MEMORANDUM AND ORDER ON DEFENDANTS MOTION TO DISMISS

TIMOTHY S. HILLMAN, DISTRICT JUDGE

Susan Stebbins ("Plaintiff") brings this action against the Bank of New York Mellon Trust Company, N.A., as successor-in-interest to all permitted successors and assigns of JP Morgan Chase Bank as Trustee for Nomura Asset Acceptance Corporation Mortgage Pass-Through Certificates, Series 2004-AP2 ("Defendant") alleging: void foreclosure (Count I); voidable foreclosure (Count II); wrongful foreclosure (Count III) and; trespass (Count IV). The Defendant filed this motion pursuant to Fed. R. Civ. P. 12(b)(6) arguing that the complaint must be dismissed because the Plaintiff lacks standing to challenge the foreclosure and the complaint fails to state a plausible claim for relief.

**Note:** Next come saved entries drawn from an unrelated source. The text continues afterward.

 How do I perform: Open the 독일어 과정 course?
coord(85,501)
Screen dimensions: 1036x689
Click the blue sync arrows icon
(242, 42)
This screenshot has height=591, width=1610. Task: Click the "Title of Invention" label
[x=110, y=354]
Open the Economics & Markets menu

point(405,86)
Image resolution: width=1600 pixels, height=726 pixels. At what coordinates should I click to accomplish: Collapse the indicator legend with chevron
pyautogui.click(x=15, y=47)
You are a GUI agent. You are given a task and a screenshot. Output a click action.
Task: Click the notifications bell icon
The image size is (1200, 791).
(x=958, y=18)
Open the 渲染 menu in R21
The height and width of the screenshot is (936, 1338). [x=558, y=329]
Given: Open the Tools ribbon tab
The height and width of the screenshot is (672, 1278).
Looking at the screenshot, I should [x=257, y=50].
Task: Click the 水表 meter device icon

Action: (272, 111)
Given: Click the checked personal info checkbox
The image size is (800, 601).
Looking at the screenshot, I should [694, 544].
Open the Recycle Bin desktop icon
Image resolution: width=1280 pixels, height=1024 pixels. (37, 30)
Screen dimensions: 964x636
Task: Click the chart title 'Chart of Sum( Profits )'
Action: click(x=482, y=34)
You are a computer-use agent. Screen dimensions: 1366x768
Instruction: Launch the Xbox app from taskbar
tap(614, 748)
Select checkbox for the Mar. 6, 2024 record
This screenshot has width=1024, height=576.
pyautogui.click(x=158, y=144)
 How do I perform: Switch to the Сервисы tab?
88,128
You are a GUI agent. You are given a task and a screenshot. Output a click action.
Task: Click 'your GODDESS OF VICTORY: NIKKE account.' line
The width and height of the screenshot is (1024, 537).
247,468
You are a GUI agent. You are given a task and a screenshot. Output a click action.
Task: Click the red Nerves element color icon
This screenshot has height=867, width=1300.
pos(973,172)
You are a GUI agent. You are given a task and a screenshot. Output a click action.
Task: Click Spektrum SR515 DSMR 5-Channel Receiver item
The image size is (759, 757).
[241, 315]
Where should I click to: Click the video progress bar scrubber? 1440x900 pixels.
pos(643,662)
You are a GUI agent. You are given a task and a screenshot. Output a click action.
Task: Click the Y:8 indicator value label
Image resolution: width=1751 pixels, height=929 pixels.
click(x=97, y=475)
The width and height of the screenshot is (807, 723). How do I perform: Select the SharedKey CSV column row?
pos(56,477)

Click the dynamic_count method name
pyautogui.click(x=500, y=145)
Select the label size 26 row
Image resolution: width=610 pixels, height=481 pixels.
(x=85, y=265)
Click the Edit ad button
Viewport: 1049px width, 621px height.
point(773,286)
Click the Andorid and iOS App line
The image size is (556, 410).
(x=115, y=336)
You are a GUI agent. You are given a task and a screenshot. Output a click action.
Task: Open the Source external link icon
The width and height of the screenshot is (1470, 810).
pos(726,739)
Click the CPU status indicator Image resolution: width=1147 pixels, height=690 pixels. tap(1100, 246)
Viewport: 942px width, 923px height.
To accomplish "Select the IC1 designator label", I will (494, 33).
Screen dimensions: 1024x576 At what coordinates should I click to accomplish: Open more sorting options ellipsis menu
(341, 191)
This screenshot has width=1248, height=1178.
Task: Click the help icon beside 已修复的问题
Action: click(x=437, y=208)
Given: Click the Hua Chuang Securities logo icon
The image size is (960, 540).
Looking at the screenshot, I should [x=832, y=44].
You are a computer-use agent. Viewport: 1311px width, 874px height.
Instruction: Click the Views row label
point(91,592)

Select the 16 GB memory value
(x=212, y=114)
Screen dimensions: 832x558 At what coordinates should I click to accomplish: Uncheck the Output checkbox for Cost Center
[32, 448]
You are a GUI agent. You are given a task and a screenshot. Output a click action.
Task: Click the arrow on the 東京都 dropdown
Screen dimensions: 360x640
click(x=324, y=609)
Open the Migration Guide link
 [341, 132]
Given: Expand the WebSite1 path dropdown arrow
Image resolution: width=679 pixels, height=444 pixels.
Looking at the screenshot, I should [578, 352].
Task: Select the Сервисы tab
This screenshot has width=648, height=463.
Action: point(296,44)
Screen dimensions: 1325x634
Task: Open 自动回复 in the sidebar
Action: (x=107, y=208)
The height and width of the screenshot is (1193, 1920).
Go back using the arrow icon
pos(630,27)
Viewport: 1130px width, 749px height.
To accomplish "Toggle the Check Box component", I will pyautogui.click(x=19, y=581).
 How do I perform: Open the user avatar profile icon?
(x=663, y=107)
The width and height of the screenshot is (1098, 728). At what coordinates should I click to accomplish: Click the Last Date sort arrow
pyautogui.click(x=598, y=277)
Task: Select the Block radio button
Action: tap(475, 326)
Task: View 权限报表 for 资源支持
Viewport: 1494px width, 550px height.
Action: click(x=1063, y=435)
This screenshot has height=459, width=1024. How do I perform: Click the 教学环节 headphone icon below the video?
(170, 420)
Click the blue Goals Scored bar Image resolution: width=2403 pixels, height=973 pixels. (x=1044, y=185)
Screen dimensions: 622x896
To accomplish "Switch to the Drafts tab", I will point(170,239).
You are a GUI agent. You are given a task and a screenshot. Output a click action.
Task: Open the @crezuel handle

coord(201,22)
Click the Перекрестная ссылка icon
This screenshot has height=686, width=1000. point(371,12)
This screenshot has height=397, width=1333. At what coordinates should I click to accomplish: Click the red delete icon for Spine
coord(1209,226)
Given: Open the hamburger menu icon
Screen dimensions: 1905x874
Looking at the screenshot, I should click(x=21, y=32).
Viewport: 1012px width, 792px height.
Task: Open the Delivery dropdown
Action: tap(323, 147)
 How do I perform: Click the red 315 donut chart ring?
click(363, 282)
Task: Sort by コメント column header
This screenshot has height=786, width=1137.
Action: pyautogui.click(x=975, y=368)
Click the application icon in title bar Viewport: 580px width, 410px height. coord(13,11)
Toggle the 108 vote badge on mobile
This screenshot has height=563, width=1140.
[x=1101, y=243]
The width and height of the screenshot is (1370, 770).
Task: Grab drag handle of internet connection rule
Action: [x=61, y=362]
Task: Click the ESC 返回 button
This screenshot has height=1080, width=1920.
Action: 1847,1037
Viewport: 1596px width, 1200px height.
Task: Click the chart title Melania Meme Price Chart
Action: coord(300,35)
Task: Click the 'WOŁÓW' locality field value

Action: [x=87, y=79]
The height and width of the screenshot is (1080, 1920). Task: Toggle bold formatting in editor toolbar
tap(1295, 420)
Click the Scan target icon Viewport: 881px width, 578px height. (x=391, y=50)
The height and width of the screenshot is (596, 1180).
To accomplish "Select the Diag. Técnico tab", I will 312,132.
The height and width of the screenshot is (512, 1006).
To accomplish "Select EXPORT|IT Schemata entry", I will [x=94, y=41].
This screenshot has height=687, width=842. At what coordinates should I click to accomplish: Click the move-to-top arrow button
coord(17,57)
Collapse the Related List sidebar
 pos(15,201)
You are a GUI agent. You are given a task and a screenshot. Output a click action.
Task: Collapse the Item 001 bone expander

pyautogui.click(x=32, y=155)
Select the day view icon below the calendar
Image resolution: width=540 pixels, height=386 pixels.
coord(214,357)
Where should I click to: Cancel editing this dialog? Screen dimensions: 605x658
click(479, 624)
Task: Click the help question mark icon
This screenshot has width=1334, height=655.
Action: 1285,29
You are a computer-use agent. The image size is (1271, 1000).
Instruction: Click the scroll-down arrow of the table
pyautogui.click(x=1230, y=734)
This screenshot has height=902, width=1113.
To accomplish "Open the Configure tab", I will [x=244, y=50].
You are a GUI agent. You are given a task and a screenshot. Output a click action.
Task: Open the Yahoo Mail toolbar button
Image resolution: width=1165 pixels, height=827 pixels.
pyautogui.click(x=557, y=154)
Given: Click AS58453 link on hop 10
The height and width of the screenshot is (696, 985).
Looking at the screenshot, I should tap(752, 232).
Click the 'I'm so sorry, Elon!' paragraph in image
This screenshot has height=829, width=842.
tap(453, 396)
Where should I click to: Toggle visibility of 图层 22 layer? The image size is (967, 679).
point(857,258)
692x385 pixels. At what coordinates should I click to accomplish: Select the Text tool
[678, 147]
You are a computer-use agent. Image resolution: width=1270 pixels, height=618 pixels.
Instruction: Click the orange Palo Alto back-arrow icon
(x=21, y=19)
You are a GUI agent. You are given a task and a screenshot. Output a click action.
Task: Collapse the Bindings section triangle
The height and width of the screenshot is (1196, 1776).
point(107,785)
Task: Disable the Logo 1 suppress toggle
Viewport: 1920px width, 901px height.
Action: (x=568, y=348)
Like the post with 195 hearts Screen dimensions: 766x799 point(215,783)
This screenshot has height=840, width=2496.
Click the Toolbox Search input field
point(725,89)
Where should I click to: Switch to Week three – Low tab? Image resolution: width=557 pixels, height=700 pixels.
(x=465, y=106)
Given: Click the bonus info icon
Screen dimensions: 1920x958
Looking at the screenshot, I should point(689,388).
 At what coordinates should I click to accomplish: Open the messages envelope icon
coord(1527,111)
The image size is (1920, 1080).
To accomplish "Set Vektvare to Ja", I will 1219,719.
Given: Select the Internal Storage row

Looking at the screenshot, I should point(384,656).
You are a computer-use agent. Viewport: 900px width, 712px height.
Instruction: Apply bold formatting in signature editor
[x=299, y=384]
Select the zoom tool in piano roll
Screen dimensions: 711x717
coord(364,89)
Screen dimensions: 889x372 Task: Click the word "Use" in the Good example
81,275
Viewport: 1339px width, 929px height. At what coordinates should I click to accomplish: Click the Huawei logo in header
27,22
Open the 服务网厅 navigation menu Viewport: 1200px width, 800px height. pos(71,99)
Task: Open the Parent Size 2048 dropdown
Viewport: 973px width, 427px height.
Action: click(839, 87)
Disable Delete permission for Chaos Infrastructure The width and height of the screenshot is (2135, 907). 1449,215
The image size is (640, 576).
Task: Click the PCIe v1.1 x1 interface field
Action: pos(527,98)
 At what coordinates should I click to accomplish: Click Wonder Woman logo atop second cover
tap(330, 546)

A third-party couple (the "Eastman's"), whose relationship to the Plaintiff is unknown, purchased property in Boylston, MA (the "Property") in 2003. The Complaint alleges a number of conveyances between the Eastman's, the Plaintiff, and Roger Stebbins ("Roger"). The first conveyance occurred on March 17, 2004 when the Eastman's conveyed the Property to themselves, the Plaintiff, and Roger, by way of quitclaim deed for consideration of less than $100. On March 22, 2004, the Eastman's executed a promissory note ("Note") in favor of Mortgage Network Inc. ("Mortgage Network") to secure a mortgage on the Property (the "Mortgage"). The Mortgage was granted to Mortgage Electronic Registration Systems, Inc. ("MERS"), acting as nominee for Mortgage Network. The last conveyance of the Property occurred on March 18, 2010 when Roger and Plaintiff conveyed the Property to Plaintiff by way of *218quitclaim deed and recorded it in the registry of deeds ("Registry").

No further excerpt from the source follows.